In 2002 I was not given sufficient pain medication in the hospital after major surgery. I seriously considered suing the doctor, especially after reading that one of the techniques used by our government to interrogate Saddam Hussein was "denial of pain medication." It's outrageous that I was subjected to that same treatment (torture) in my local hospital.

Sat, 10/14/2006 - 1:47pm Permalink
Anonymous (not verified)

In reply to by Anonymous (not verified)

I am sorry to hear of your suffering. OTOH you are not alone. Under-prescribing of pain medications, both in the hospital and as outpatient treatment, is endemic to our so called "health care system" (which is neither healthy, caring or systematic beyond the systematic harvesting of profits exploited from the suffering of others). One thing you can be assured of, the wealthy and well connected do not have these problems having their pain treated.

It is ultimately a political problem, and not a medical one. Any explanation of this problem must go to the root of our hyper-competitive culture's dedication to mutual exploitation for profit and the glorification of heartlessness as a strategy for managing most of our relationships. We live in a technologically advanced but socially very primitive country.

Once, when working at the Rose Bud Indian Hospital (briefly) the nurses came to me one night in tears begging me to prescribe adequate pain medication to an elder who was in the last throws of death from cancer that had invaded her bones. This is about as bad as pain gets. As a pediatrician I had no authority to treat this woman so could not help. In the morning I did ask the physician who was in charge of her care about the under-treatment. In front of all the other doctors he explained that he was concerned about the woman becoming addicted to narcotics. It was transparent that this implausible explanation was disingenuous. It is my firm belief that he was a white racist deliberately practicing his sadistic impulses on this helpless elderly Native woman who he allowed to die in excruciating pain.

That is an extreme example, but it serves to point to a widespread problem. Many, probably most, physicians who under-treat pain are doing so because of understandable, if hard to excuse, reasons. Ignorance. Fear of official persecution, such as has been inflicted on Dr. Hurwitz. Or, probably most commonly, the fear of attracting criticism from other drug warrior physicians, who, though few in number, have an inordinate influence because of the backing of our, so called, "Federal Government" (which is neither an expression of federation, being totalitarian in spirit, nor a government under any conventional meaning of the term, being more akin to a criminal conspiracy).

Again, please accept my condolences for the suffering inflicted on you personally. It was wrong. I hope you are feeling better.
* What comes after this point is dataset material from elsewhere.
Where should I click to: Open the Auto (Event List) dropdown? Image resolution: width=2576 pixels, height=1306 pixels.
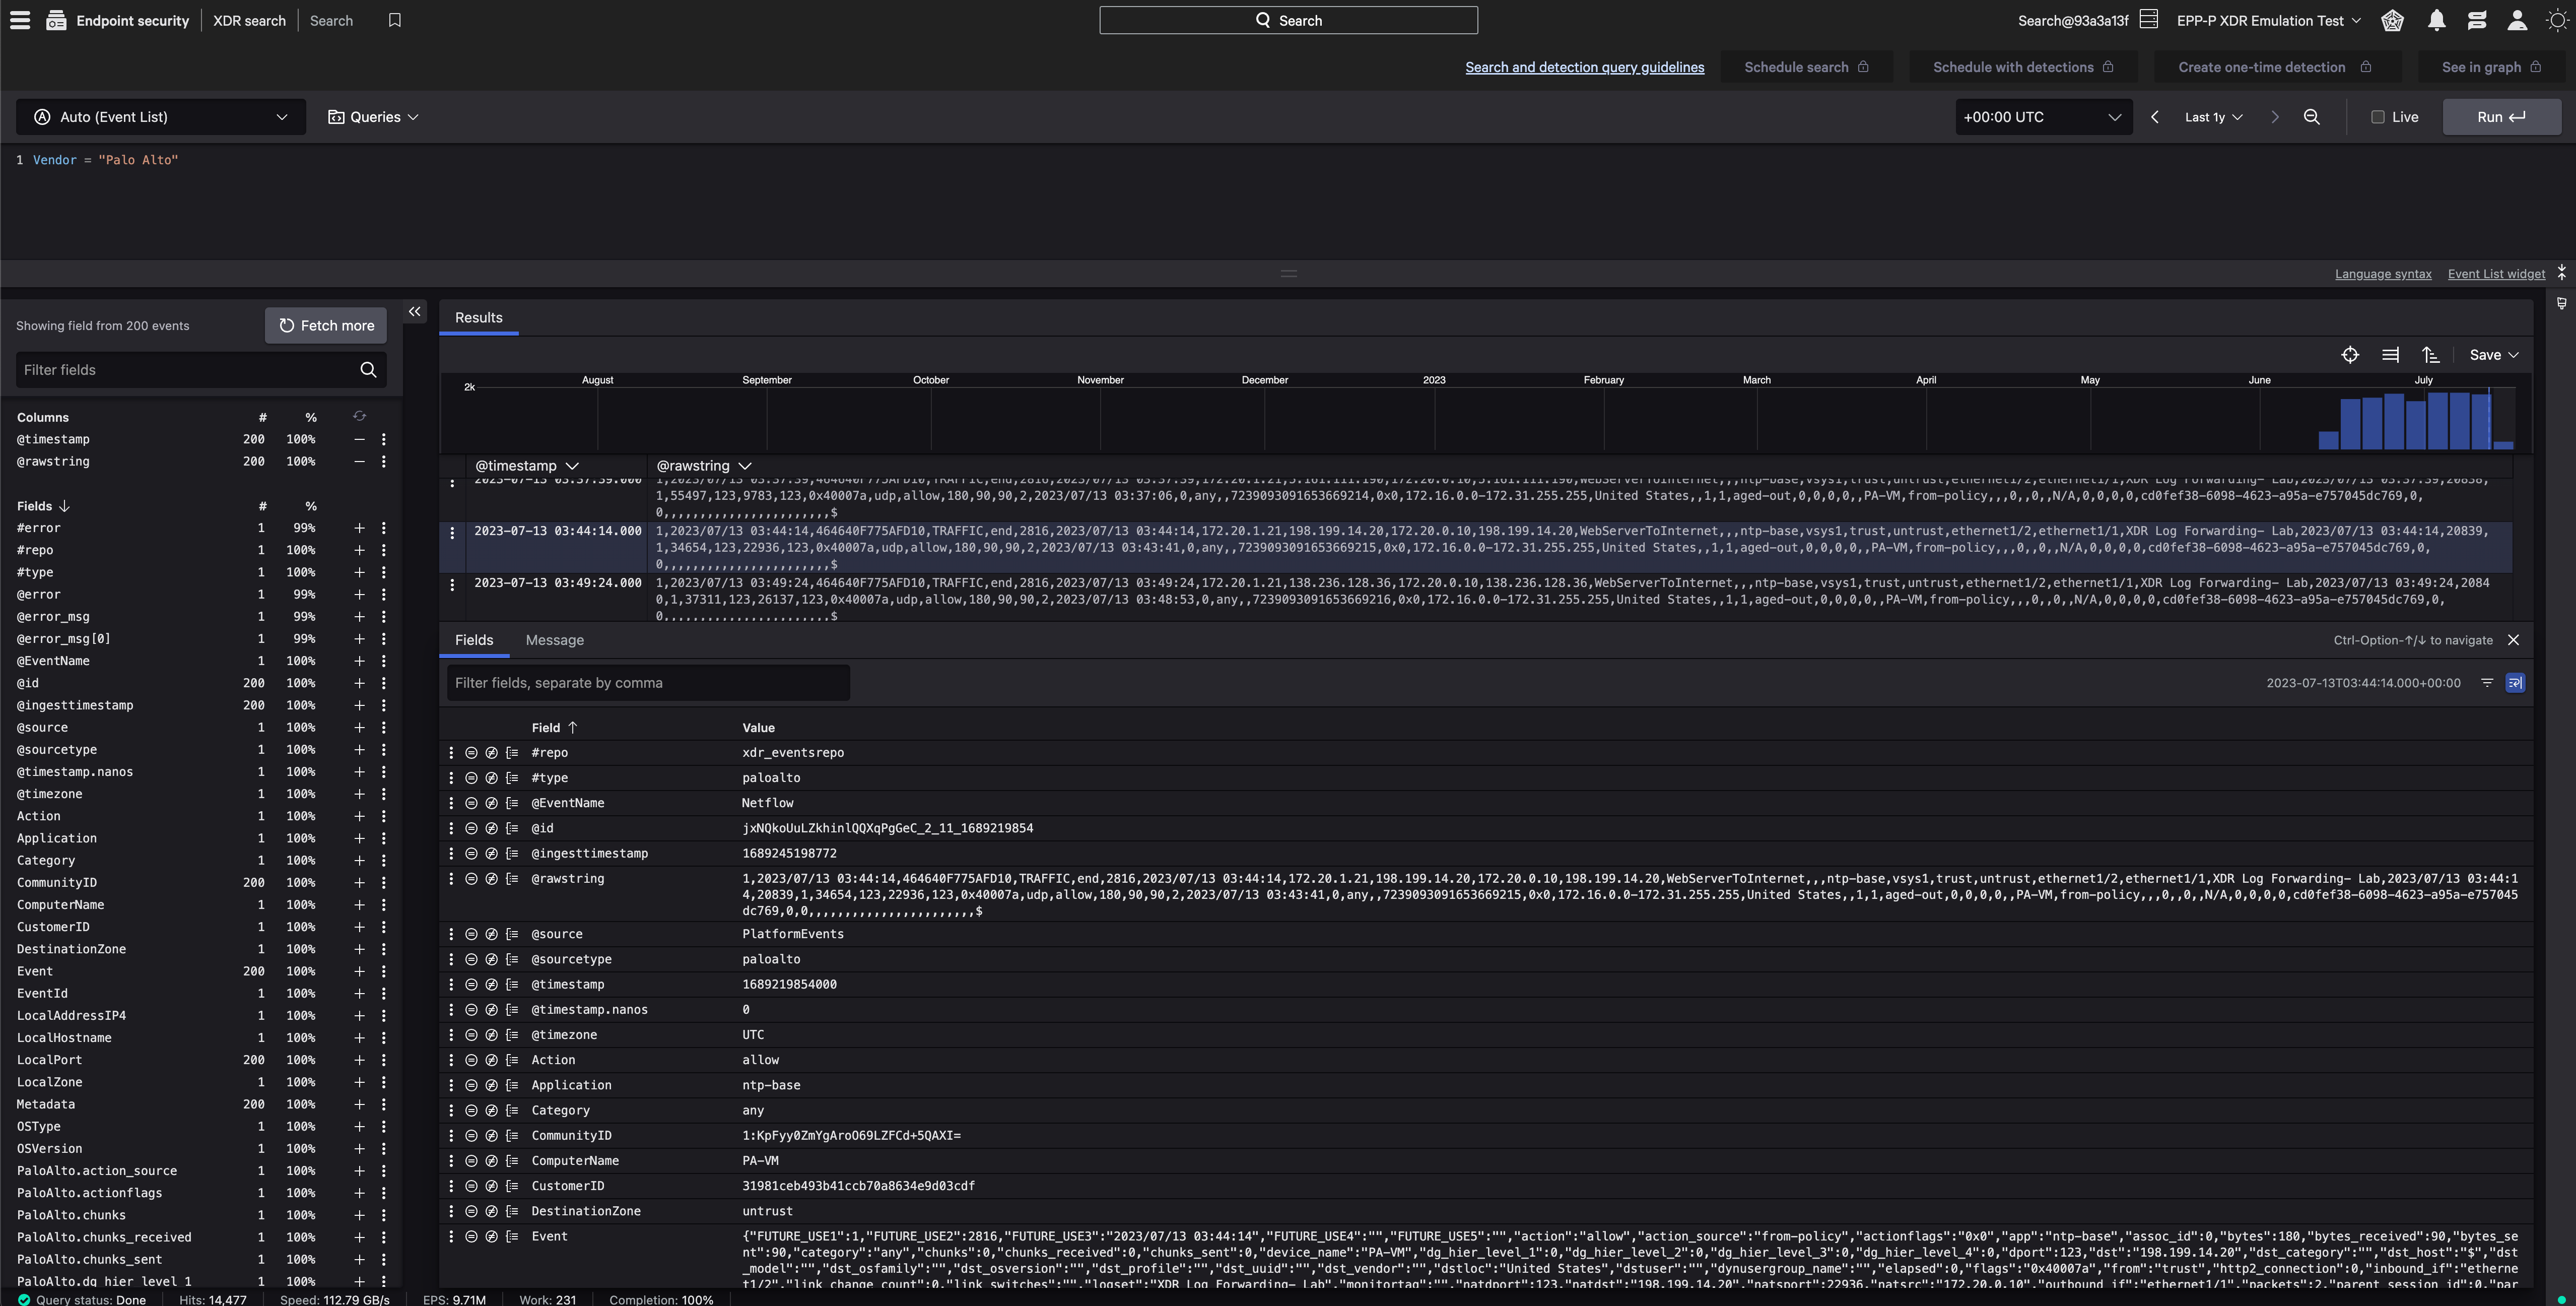161,117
Mon, 10/16/2006 - 8:24pm Permalink
Anonymous (not verified)

Unfortunately arrogant judges are far more the rule that the exception. Until they are forced into the realization that they work for us, we do not work for them, this will always be the case. I had been accused of a crime where my presiding judge actually interrogated me from the bench! Perhaps they should be the ones to stand until those of us who are presumed innocent enter the room, and sit level to the accused until they are proven guilty?